← Back

Encoding

Unicode

Code Point

The range of integers used to code the abstract characters is called the codespace. A particular integer in this set is called a code point The codespace consists of the integers from 0 to 10FFFF.

When an abstract character is mapped or assigned to a particular code point in the codespace, it is then referred to as an encoded character.

Design of the Unicode Standard is not specific to the design of particular basic text-processing algorithms.

Sorting and string comparison algorithms cannot assume that the assignment of Unicode character code numbers provides an alphabetical ordering for lexicographic string comparison.

The Unicode Standard identifies more than 100 different character properties, including numeric, casing, combination, and directionality properties.

Unicode Collation Algorithm - defines a set of default collation weights that can be used with a standard algorithm. Tailorings for each language are provided in the Unicode Common Locale Data Repository.

Unicode Bidirectional Algorithm - defines the conversion of Unicode text from logical order to the order of readable (displayed) text so as to ensure consistent legibility.

Whereas the code point is what we store, an encoding (utf-8) deals with how we store it: encoding is an implementation.

Unicode Plane

In the Unicode standard, a plane is a continuous group of 65,536 (216) code points. There are 17 planes.

Code Unit

The minimal bit combination that can represent a unit of encoded text for processing or interchange. For example, 8 bit for uff-8 and 16 bit for utf-16

Grapheme Cluster

A grapheme is a sequence of one or more code points that are displayed as a single, graphical unit that a reader recognizes as a single element of the writing system.

Glyphs

Glyphs represent the shapes that characters can have when they are rendered or displayed. A repertoire of glyphs makes up a font.

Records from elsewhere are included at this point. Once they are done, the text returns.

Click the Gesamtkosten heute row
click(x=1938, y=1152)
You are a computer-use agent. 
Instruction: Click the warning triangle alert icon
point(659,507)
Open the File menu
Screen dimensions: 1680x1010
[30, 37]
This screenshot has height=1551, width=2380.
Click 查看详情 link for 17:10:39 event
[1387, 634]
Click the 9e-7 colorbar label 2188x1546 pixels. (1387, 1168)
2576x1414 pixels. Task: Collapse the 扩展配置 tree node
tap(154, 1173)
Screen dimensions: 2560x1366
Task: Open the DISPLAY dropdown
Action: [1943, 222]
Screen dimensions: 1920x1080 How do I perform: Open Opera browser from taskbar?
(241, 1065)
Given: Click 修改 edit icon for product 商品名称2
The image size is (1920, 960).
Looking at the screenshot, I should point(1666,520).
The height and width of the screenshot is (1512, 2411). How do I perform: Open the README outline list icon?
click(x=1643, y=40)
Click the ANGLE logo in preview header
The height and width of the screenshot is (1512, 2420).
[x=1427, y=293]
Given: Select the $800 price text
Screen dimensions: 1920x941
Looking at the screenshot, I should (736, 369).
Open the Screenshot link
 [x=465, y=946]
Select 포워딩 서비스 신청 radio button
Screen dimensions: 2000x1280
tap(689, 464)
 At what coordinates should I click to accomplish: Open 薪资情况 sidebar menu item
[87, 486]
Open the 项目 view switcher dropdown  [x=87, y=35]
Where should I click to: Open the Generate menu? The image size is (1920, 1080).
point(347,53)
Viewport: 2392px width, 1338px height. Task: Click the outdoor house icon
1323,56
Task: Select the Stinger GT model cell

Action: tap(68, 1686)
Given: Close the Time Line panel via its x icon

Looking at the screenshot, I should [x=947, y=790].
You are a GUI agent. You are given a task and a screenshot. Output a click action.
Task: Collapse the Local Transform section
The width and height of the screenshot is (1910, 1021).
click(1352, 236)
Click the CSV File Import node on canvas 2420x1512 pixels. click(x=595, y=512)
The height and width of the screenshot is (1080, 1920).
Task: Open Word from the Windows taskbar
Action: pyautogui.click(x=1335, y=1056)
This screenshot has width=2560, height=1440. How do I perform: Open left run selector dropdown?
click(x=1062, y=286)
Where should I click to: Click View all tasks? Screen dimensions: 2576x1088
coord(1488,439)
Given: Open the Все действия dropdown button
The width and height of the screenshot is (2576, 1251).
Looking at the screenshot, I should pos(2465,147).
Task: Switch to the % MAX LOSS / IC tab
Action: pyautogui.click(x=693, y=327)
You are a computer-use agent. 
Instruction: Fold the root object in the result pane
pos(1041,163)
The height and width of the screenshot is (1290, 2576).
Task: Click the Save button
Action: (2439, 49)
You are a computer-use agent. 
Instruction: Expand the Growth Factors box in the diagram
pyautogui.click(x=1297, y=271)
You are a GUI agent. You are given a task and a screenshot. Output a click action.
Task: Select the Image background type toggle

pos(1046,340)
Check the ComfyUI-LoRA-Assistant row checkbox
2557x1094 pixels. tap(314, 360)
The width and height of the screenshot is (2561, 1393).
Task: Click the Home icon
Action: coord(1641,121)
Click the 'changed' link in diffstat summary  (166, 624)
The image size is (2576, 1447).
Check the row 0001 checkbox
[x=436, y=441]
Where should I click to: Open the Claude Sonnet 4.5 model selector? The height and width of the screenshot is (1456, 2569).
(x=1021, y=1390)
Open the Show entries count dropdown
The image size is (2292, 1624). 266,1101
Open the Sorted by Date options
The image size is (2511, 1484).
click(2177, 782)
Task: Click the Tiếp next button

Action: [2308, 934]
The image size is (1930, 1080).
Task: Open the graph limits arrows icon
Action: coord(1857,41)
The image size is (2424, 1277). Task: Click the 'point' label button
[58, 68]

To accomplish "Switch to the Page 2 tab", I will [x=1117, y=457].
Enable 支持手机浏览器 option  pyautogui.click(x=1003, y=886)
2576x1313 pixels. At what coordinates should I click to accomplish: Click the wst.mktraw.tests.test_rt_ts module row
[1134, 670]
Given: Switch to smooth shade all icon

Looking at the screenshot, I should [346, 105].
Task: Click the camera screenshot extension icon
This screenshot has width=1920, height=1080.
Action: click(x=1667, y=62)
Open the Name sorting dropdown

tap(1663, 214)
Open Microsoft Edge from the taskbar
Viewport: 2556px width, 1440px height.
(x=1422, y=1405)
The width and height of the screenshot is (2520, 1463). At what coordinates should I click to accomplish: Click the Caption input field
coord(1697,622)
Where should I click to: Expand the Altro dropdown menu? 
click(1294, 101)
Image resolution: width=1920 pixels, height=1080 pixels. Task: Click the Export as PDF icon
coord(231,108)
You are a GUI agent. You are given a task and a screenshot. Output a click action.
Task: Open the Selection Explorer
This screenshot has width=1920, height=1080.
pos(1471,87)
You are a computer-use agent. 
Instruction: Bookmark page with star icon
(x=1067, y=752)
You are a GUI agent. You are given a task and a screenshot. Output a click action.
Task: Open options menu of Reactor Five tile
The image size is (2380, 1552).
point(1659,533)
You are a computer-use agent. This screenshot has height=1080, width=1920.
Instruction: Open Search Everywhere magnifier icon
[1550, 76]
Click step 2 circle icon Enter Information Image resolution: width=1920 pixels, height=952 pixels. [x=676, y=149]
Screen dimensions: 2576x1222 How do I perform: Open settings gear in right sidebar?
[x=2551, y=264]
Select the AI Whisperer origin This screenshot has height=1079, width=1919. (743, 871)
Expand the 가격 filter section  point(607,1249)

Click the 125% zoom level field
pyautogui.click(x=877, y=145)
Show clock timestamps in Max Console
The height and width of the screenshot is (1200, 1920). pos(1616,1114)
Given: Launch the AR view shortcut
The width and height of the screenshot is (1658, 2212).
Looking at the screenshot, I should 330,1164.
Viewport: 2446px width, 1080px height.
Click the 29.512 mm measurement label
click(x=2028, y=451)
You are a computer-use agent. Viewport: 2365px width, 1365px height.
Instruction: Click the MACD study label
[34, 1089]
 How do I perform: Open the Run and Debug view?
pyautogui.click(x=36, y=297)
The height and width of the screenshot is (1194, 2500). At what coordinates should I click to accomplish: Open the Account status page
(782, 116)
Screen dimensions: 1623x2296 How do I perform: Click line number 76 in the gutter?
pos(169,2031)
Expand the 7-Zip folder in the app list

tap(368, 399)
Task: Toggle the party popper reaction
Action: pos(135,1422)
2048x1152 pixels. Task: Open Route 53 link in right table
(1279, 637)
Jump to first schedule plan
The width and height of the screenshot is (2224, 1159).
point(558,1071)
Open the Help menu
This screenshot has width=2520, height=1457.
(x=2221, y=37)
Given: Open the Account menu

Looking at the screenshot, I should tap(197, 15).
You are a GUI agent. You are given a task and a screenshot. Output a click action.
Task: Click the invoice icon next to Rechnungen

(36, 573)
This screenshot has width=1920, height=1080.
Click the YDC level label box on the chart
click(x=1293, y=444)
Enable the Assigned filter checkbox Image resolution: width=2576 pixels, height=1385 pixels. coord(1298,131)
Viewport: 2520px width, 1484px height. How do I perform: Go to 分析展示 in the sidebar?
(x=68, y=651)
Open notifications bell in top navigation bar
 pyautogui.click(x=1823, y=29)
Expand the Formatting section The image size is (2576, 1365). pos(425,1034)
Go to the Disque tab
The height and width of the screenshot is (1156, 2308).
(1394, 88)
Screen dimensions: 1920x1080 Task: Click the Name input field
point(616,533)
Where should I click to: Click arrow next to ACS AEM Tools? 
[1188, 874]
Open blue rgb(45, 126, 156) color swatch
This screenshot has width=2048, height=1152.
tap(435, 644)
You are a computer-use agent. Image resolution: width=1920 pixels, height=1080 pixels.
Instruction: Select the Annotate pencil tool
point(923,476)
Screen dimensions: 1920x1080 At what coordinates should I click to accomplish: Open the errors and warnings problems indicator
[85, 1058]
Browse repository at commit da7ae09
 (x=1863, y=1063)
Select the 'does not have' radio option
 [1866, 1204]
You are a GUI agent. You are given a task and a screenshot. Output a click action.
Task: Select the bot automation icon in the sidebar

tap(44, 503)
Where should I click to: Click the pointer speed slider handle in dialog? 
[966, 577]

A single glyph may correspond to a single character or to a number of characters, or multiple glyphs may result from a single character.

Glyph shape and methods of identifying and selecting glyphs are the responsibility of individual font vendors and of appropriate standards and are not part of the Unicode Standard.

Email Content Transfer Encoding

SMTP supports only 7 bit channel. The 8th bit may get ignored.

Quoted-Printable

  1. This is already used by mail gem when content contains at least one non-ascii character.

  2. Encodes only Non-ASCII characters.

  3. Plain English Text (printable ASCII characters) will be present as it is.

  4. Email content will be readable for most cases.

  5. Content size can get three times as large as original for other languages.

Base64

  1. Encodes each 3 bytes into 4 byte representation.

  2. Results in fully unreadable content.

  3. Increase in email size is consistent (33%)